◆ REQUEST 1
In the page on search engine spiders, what is the list of URLs a crawler still has to visit called?
◆ REQUEST 2
Explain, using the page on search engine spiders, why crawling the web is called an endless task.

◆ DOCUMENT EXCERPT
::::::::
Search Engine Optimisation (SEO) Specialists

Search Engine Spiders

The Internet is big. In fact the Internet is very big. Recently Google announced that their systems that process links on the web to find new content had hit a milestone. They had recorded 1 trillion (as in one thousand billion) unique URLs on the web at once. That's quite some going considering that the first Google index in 1998 had only 26 million pages and by 2000 the Google index had reached only one billion.

Clearly that's a lot of ground to cover. The way that search engines collect that information is by using search engine spiders.

All search engines, including Google, use spidering as a means of providing up-to-date data. Spiders, otherwise known as bots or web crawlers, are software programs that request pages much like regular browsers do. These pages are indexed to provide fast searches.

The usual starting points are lists of heavily used servers and very popular pages called the seeds. The spider will begin with a popular site, collecting information and then indexing the words on its pages and following every link found within the site. In this way, the spidering system quickly begins to travel, spreading out across the most widely used portions of the Web.

There are different types of spiders and different types of spider behaviour. For example, submission checkup spiders will do a simple check to make sure a submitted URL is valid, if the server is available/accessible, if a redirect command is affected, etc. If the URL passes this test, it will typically be stored in a task queue for later crawling.

When it's time for the crawl, the spider will first check the page's head section - title tags, keyword phrases, description tags, meta tags and robot instructions. It will continue to read the page content - headings, alt tags, link titles, keywords and phrases. It then locates the links on the page and follows them repeating the process on destination pages. Alternatively, as the crawler visits these URLs it identifies all the hyperlinks in the subsequent pages and adds them to the list of URLs to visit, called the crawl frontier. URLs from the frontier are recursively visited according to a set of policies. Continually crawling the Internet, each spider can keep hundreds of web connections open at one time, crawling thousands of pages a second and generating huge amounts of data that's encoded to save space. It's an endless task, with websites being continually edited, added, deleted and dynamic web pages altered.
::::::::
◆ DATA LINES

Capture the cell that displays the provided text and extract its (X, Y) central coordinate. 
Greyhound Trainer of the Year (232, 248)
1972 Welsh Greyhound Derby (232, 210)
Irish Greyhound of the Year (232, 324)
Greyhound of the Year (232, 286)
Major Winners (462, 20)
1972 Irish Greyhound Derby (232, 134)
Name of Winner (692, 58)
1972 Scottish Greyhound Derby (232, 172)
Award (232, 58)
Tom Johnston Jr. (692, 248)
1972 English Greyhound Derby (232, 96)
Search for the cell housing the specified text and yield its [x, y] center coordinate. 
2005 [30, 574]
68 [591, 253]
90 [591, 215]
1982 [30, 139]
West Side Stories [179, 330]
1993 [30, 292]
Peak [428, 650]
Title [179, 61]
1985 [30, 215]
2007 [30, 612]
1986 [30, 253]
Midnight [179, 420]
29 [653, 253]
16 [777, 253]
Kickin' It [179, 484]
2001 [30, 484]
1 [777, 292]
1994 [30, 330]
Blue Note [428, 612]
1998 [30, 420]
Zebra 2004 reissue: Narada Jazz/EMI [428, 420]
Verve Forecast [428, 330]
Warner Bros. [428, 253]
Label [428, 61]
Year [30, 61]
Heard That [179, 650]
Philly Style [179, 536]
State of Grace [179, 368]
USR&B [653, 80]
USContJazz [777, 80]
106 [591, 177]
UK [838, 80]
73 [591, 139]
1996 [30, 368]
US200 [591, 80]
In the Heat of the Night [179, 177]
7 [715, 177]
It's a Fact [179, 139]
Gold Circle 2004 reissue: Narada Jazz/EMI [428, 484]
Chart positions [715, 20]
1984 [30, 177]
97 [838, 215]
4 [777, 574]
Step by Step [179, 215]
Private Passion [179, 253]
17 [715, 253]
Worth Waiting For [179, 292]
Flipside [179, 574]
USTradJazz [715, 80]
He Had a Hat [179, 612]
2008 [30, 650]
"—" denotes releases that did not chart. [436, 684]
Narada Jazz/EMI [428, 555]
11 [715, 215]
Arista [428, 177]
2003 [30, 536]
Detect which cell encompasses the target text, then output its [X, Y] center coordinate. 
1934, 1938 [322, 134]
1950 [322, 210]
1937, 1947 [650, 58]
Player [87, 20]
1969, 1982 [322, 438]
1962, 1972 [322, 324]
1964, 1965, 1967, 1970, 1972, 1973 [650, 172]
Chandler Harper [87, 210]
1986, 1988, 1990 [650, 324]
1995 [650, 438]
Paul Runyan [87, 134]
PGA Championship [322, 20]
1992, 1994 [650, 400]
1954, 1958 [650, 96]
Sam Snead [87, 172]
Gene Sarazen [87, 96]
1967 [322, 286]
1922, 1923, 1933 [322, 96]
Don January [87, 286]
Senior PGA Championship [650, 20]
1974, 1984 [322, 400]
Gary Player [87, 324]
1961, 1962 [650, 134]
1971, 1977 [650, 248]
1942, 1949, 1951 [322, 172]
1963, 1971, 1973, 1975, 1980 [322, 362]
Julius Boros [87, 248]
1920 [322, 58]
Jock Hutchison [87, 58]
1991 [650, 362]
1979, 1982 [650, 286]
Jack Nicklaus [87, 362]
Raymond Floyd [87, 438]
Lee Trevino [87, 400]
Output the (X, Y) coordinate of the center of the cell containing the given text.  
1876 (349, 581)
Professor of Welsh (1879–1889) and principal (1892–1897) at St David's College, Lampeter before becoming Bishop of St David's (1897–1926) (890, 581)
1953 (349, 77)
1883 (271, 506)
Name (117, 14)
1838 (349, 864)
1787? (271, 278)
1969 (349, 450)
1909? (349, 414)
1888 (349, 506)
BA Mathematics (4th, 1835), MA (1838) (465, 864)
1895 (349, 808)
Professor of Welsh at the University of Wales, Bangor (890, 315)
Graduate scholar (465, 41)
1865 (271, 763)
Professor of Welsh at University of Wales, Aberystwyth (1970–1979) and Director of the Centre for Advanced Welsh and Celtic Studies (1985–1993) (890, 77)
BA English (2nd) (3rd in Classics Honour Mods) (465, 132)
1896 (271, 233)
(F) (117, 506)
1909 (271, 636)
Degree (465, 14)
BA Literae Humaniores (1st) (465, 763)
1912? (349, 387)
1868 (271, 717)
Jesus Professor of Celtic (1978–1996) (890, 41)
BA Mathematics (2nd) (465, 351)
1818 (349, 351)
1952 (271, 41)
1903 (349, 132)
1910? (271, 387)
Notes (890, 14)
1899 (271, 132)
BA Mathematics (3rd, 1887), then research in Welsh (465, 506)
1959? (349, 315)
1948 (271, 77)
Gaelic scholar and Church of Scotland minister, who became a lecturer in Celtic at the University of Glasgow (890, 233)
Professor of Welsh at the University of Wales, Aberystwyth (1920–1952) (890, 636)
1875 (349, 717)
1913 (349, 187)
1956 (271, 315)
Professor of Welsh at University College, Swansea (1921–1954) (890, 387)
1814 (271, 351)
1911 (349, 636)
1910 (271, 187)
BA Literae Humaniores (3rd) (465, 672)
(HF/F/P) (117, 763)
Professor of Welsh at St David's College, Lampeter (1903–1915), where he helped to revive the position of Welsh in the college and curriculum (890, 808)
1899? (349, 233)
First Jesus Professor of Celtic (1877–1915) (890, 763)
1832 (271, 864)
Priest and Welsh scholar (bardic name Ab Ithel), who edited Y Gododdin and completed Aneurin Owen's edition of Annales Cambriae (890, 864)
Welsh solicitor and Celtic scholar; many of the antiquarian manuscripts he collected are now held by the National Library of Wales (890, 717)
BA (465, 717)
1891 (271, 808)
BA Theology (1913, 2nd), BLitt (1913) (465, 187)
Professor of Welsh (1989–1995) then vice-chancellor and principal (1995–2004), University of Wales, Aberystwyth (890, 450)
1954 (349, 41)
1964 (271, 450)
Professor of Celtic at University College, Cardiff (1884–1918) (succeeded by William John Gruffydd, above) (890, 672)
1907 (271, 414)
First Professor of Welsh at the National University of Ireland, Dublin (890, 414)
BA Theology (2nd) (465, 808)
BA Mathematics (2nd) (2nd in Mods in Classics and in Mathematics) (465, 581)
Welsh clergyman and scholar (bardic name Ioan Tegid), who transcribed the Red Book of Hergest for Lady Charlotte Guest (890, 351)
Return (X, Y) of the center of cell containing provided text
::::::::
◆ EXERCISE SOLUTION 1
The crawl frontier.

◆ EXERCISE SOLUTION 2
Crawling never finishes because websites are continually edited, added and deleted, and dynamic web pages keep changing. Spiders therefore have to keep crawling the Internet to provide up-to-date data.